# 01_Spark_Setup_Docker.ipynb

## 🚀 Apache Spark Setup using Docker
This notebook provides step-by-step instructions to set up and run **Apache Spark 2.x** using Docker. It uses the official **Jupyter All-Spark Notebook** image, which comes preinstalled with Spark, Hadoop, Python, and Jupyter.

---

### 🧰 Prerequisites
- Docker must already be installed and running.
- Check your Docker version:
```bash
docker --version
```
- Ensure internet access to pull the image.
---

## 🐳 Step 1: Pull the Spark Notebook Docker Image
Pull the official Jupyter All-Spark-Notebook image (tag `95f855f8e55f`) from Docker Hub.
```bash
docker pull jupyter/all-spark-notebook:95f855f8e55f
```
This image includes:
- Apache Spark 2.x
- Python 3 with PySpark
- Jupyter Notebook environment


## ⚙️ Step 2: Run the Spark Container
Run the container and expose Jupyter on port 8888.
```bash
docker run -p 8888:8888 --name spark jupyter/all-spark-notebook:95f855f8e55f
```
### Explanation
- `-p 8888:8888` → Maps container port to host port.
- `--name spark` → Assigns the container name.
- Image tag → Specifies the Spark version image.

After running, you’ll see an output similar to:
```
http://127.0.0.1:8888/?token=<unique_token>
```
Open this link in a browser to access Jupyter Notebook.

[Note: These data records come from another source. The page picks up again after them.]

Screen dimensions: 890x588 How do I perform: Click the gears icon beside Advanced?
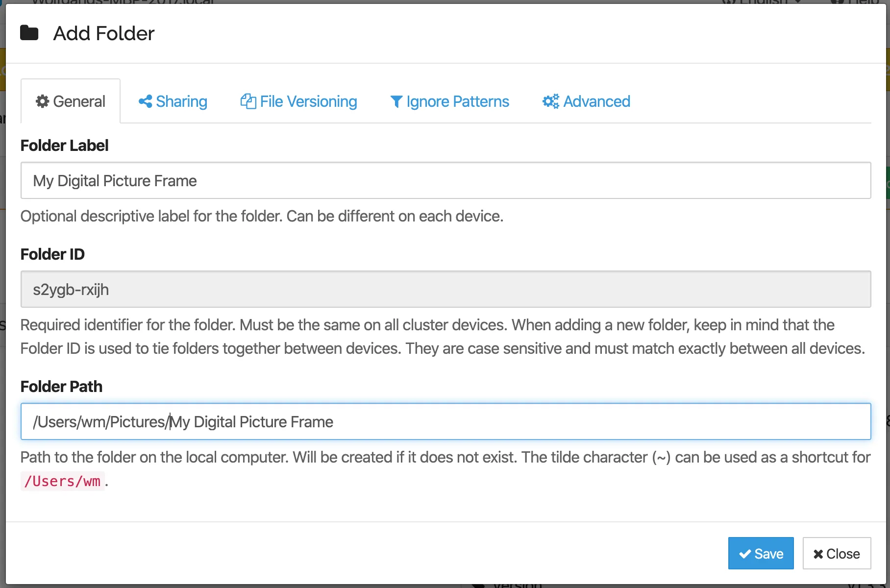tap(550, 101)
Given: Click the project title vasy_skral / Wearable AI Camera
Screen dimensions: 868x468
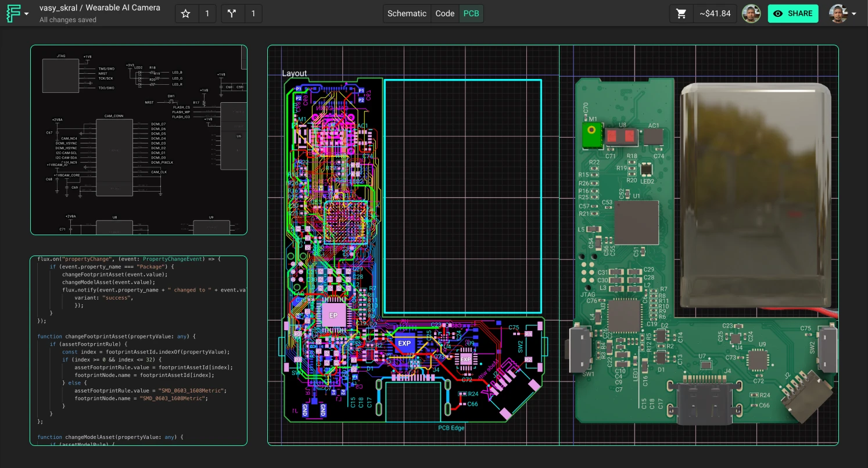Looking at the screenshot, I should tap(99, 8).
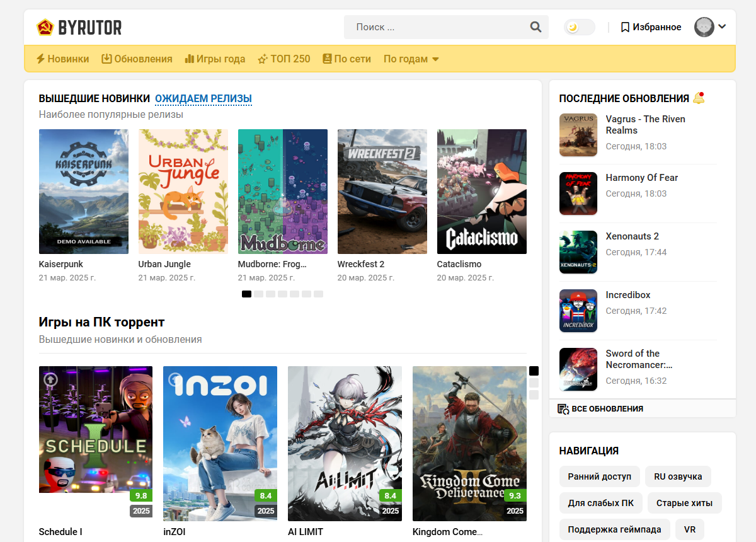Click the lightning icon beside Новинки
The height and width of the screenshot is (542, 756).
click(x=40, y=59)
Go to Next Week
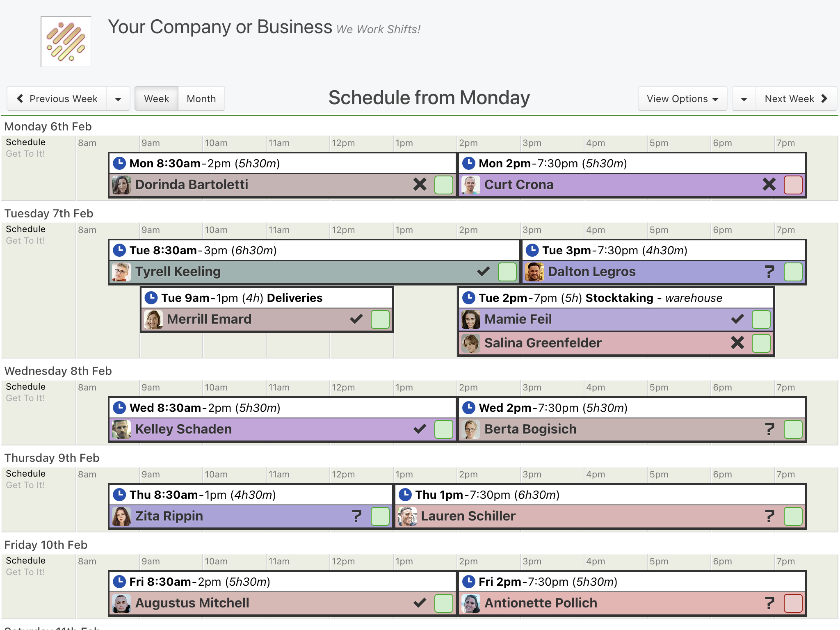Screen dimensions: 840x630 pyautogui.click(x=796, y=99)
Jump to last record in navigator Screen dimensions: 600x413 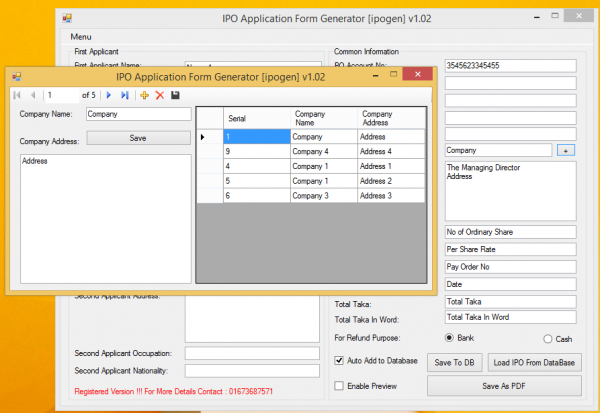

## 📊 Step 3: Verify Spark Installation
After accessing Jupyter, open a new notebook and verify Spark setup:
```python
from pyspark.sql import SparkSession

spark = SparkSession.builder.appName('SparkSetupTest').getOrCreate()
print(spark.version)
spark.stop()
```
If setup is successful, Spark version 2.x.x should be displayed.

## 🧹 Step 4: Stop and Remove Container (Optional)
To stop and remove the container:
```bash
docker stop spark
docker rm spark
```
---
✅ You now have an Apache Spark 2.x setup running inside Docker with Jupyter Notebook support.